The New Zealand School Trustees Association [NZTSA] believes the debate over National Standards has gone on far too long.
We support the rights of parents to know how well their school is meeting their children's needs. That means making information available to them in a way that is useful and genuinely informative. We are not convinced that National Standards data is the best, or indeed the only relevant way of doing this. It needs to be taken in the context of "what are my child's strengths and weaknesses, and what is the school doing about them?" and "what are the school's strengths and weaknesses, and what is the school doing about them?".
We are not in favour of data censorship except to the extent it is necessary to protect the personal information of individuals.
What would NZSTA like to see done differently with the publication of National Standards data?
Data is not information. Data is some of the raw material we create information from. To create useful information it's not enough simply to dump the data somewhere, we need to explain what it is showing us (and what it's not showing us). This is what any governing board, including boards of trustees, expects from their management and it is what every stakeholder, including parents, have a right to expect from their governing board.
We would like our communities to be getting much better information about the other things their school does that put their assessment information in context. ERO [the Education Review Office] has provided a useful list of indicators for effective schools. Any reporting on school quality or ranking should be done across the full range of ERO's indicators.
Do boards find the National Standards data useful?
Yes, an increasing number of primary school boards definitely do. There are two levels that the National Standards data is used at, and by far the most important and relevant for boards is that it provides classroom teachers with good quality information on each individual student's ''learning journey'' and what the next steps are for that student.

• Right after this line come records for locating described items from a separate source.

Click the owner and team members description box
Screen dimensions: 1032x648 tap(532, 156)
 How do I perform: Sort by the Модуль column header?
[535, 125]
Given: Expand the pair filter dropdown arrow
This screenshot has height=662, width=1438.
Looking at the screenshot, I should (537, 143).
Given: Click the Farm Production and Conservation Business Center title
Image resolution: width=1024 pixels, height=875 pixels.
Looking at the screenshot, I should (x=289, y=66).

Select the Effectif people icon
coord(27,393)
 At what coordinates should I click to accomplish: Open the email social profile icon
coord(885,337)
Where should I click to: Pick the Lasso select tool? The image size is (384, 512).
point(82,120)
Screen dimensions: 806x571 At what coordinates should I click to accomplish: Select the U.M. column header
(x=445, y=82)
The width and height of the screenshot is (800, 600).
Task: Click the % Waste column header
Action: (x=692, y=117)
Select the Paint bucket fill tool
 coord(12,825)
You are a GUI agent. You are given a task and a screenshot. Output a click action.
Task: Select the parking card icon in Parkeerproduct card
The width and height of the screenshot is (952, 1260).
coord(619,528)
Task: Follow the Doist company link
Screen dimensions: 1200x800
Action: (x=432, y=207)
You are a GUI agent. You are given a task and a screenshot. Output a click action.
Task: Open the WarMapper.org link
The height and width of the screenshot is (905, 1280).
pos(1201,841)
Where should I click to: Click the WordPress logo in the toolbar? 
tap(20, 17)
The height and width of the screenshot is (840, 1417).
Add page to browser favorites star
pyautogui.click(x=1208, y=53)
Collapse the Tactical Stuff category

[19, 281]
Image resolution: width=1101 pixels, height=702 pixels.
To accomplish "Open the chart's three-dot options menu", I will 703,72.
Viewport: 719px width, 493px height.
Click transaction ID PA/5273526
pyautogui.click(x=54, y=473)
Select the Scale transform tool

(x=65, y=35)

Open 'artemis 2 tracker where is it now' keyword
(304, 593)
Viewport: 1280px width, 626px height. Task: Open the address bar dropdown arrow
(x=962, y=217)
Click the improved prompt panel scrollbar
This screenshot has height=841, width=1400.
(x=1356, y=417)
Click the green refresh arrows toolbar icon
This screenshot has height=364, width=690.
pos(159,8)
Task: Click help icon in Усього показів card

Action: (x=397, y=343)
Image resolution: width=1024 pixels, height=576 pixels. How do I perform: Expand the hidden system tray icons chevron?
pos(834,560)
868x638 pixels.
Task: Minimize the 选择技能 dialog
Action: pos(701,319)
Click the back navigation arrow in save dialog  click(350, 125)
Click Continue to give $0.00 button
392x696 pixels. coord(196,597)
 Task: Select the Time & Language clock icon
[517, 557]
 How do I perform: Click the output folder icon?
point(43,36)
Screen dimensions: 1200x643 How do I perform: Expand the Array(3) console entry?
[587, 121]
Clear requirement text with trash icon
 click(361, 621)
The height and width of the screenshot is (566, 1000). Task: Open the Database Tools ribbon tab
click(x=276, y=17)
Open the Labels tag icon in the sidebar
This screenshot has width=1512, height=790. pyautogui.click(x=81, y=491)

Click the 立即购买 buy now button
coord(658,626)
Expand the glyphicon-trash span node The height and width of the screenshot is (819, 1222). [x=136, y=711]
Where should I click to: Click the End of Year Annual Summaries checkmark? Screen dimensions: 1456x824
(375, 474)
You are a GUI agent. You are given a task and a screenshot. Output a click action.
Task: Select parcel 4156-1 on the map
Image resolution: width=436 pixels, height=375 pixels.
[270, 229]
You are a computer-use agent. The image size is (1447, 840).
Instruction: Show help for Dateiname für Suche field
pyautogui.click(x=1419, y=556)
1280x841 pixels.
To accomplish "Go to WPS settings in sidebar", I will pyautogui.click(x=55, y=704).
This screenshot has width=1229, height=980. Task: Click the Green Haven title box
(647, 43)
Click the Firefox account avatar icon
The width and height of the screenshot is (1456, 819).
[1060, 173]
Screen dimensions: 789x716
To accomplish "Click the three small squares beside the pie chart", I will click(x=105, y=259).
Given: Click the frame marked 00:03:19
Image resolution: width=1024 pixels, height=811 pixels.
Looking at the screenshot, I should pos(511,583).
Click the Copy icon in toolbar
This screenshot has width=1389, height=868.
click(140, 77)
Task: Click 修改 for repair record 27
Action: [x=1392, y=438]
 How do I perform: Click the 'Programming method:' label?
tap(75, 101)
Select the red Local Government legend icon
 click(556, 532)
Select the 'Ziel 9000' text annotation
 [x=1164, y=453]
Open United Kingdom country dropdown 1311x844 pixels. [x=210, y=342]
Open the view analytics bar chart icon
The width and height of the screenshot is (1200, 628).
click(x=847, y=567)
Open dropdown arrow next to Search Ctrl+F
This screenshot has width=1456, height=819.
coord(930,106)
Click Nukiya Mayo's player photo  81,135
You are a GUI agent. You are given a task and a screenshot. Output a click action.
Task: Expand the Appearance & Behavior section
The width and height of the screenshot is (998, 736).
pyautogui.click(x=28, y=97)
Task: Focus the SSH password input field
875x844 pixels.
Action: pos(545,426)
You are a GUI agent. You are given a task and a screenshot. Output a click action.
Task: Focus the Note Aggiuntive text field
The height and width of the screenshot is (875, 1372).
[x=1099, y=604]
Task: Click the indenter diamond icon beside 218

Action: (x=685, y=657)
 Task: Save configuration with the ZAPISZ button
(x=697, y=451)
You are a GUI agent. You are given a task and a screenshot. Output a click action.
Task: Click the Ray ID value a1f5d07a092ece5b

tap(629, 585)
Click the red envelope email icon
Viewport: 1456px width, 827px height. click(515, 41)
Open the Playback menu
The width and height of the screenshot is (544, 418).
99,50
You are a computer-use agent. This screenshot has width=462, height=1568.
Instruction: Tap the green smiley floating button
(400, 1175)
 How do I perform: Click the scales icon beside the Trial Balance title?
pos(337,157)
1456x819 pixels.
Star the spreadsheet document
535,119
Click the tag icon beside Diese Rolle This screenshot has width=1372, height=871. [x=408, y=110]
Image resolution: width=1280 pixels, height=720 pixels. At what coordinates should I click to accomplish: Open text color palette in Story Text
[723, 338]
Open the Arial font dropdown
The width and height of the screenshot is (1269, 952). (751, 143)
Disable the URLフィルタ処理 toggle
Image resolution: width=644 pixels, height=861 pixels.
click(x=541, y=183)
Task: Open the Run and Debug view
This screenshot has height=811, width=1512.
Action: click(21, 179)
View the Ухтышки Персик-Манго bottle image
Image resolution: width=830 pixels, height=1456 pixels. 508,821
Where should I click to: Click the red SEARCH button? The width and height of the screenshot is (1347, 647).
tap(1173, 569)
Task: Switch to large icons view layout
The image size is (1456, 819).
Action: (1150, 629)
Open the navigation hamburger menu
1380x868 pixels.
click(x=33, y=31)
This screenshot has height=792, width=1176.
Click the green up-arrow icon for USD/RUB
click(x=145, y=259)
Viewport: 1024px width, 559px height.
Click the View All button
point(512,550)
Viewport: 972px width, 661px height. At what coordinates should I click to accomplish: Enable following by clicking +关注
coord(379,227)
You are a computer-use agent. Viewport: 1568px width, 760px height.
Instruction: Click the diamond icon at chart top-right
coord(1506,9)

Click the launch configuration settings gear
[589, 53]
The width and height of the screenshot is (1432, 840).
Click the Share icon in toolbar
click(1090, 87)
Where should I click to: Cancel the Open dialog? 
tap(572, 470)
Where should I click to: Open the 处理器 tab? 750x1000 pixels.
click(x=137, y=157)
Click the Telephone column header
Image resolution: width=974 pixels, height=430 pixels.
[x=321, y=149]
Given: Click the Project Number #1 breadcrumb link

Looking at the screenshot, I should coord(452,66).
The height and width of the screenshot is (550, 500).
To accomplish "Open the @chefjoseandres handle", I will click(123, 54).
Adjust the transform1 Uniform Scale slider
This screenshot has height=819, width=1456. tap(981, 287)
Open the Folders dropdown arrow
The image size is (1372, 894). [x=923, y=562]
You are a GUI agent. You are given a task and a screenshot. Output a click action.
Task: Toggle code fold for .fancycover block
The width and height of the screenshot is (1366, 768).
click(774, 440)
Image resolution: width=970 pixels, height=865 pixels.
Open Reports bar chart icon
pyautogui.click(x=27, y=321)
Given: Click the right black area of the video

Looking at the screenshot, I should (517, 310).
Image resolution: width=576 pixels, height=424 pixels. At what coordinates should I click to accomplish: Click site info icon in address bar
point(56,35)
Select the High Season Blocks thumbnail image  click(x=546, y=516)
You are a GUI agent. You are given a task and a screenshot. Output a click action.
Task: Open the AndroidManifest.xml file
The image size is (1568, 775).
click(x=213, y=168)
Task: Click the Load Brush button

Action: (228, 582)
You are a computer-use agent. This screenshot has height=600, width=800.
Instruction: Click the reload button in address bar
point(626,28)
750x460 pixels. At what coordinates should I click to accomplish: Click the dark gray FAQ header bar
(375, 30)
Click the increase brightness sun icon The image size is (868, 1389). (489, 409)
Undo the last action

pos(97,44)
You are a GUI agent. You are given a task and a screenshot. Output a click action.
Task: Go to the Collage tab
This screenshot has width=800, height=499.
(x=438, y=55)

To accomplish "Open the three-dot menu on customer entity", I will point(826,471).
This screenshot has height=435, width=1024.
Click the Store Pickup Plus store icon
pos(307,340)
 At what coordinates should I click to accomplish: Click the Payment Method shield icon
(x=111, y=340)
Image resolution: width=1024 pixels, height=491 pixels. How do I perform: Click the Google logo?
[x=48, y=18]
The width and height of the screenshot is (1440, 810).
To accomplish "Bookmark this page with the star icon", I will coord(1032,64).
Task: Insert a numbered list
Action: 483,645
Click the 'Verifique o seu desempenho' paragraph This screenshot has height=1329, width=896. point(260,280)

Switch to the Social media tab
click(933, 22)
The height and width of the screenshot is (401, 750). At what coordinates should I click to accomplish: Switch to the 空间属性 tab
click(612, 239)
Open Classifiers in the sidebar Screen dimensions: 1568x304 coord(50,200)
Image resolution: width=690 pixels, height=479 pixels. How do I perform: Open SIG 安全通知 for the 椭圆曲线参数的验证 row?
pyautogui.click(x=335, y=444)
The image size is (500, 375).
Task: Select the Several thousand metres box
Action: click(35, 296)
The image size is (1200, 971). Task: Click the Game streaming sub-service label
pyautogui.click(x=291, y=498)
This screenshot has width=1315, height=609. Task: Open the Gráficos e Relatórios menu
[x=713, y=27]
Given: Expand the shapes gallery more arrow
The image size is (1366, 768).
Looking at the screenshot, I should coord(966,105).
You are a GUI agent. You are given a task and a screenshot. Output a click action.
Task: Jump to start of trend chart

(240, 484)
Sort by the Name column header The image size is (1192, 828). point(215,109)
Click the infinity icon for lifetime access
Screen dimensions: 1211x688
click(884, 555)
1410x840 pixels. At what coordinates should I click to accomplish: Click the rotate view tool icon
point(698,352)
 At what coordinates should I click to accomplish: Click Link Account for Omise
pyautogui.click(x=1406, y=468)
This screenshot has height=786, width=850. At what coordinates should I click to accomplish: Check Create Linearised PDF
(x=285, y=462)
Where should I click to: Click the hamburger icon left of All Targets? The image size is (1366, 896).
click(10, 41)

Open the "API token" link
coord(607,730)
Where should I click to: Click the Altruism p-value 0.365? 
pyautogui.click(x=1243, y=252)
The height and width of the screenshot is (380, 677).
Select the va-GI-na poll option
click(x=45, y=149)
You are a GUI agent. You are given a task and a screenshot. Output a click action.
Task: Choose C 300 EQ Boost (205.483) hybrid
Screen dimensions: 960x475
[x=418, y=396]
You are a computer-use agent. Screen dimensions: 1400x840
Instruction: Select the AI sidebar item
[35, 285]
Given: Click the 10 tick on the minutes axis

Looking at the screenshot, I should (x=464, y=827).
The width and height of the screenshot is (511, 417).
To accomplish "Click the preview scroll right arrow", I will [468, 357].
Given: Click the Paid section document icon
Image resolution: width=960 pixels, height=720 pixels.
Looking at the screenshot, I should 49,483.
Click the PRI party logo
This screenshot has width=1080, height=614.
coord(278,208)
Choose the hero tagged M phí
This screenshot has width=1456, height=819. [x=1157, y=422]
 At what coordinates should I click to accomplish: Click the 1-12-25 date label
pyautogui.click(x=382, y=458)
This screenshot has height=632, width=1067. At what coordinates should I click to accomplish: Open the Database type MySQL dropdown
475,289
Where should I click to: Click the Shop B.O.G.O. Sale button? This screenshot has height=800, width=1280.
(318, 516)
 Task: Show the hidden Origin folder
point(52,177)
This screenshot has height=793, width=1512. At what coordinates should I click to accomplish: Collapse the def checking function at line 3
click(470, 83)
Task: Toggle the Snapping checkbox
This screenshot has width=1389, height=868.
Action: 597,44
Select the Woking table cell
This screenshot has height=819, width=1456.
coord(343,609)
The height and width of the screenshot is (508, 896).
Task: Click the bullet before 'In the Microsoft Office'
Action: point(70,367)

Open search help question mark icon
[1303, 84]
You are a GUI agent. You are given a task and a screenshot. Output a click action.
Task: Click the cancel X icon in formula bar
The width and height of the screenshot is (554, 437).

How useful any assessment information teachers collect is to a board depends very much on the professionalism and skill of their principal and teaching staff in using the assessment tools. They need to be used in a constructive way that gives teachers useful information about when they are really getting through to their students, when they need to be trying something different, or when they need to be asking their board to provide more resources in a certain area or for a particular group of students.
Do boards expect their schools to be judged on the National Standards results now and in the future?
Boards expect their schools to be judged on ALL the relevant information about what they provide for their students, including their safety and wellbeing at school, their ability to successfully create the lives they want when they move on from the school, the values they learn, and the connections that the school helps them to develop between their formal study and their life in the wider community. Boards also expect to be given a fair go when they identify things that the school can do better, and create a plan to improve it.
We have become very good at letting the education of our children become a political battleground instead of a common cause. It's time we dropped the confrontational game-playing and got on with working together on making our schools the most exciting, interesting and inspiring part of every New Zealand kids' life. We have plenty of work to do to achieve that. We all want it - so let's focus on working together to achieve it.